Near-infrared spectroscopy is an established tool for the estimation of different nutrients in diverse sample matrices. Of these, near-infrared transmittance (NIT) has very wide usage in whole grain analysis for oil, protein, and other macronutrients. NIT spectra obtained from samples are regressed with actual laboratory values for developing prediction models. However, the spectra obtained are sloppy, slightly noisy, and show baseline drifts. To increase the resolution and signal-to-noise ratio, derivatives are common preprocessing tools, typically implemented along with smoothing.

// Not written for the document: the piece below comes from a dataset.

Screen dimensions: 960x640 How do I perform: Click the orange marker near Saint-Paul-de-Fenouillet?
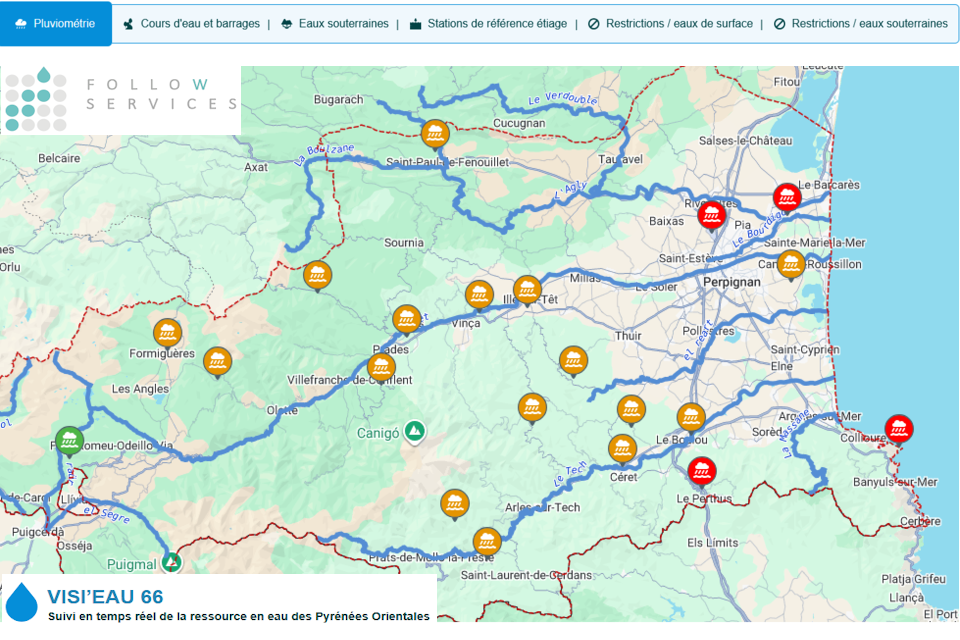point(434,132)
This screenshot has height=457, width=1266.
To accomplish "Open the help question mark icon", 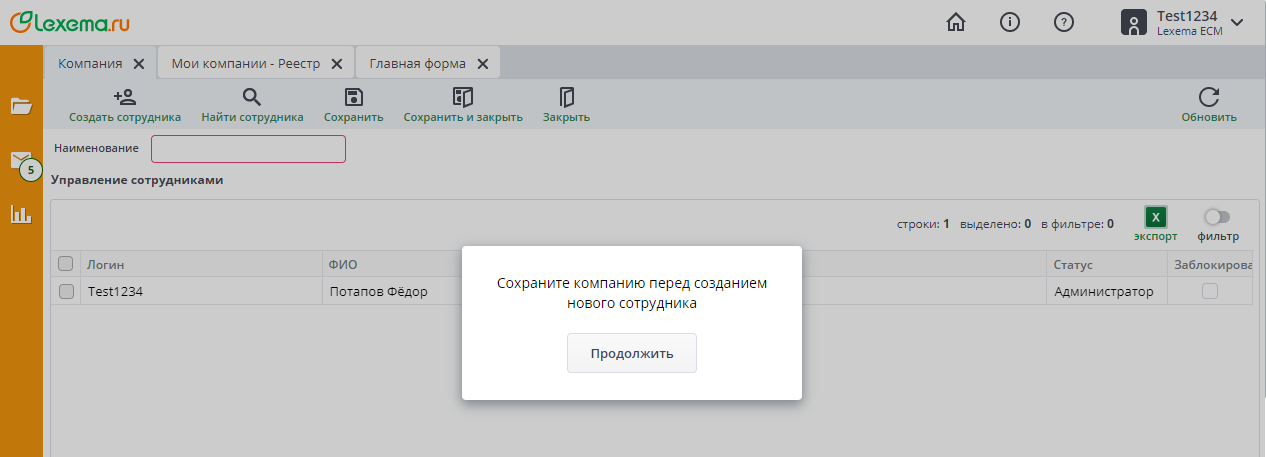I will point(1064,22).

A systematic study on different derivatives (1, 2, and 3) and gaps (2–90) was performed. The germplasm set with high variability for protein content (8.63%–19.56%) was used, and regression models were developed using the modified partial least squares method. Among all, the second-order derivative gave best-fit models; hence, the results of the gap with second-order derivatives are studied in detail. The plot of R2 for external validation set with different gaps at second-order gave three peaks, namely, at 47, 60, (69, 70, 71) where the highest R2 (0.985) was obtained for the third peak having three consecutive gap segments.

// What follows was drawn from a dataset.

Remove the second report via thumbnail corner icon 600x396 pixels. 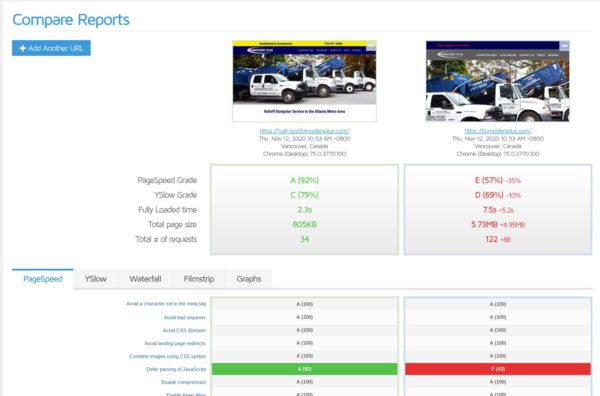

Hence, math treatment (2, 70, 2, 1) was finalized considering stability where a high residual prediction deviation of 7.149 and a low bias of (0.021) was obtained. A paired t test and reliability test between predicted and laboratory values confirmed nonsignificant differences between them. Thus, the developed model is robust and precise and can be utilized in high throughput screening of wheat germplasm.
Better performance at second derivative and higher gap can be used for developing robust models with low bias by avoiding multi-collinearity, which is usually a limitation in multi-variate analysis.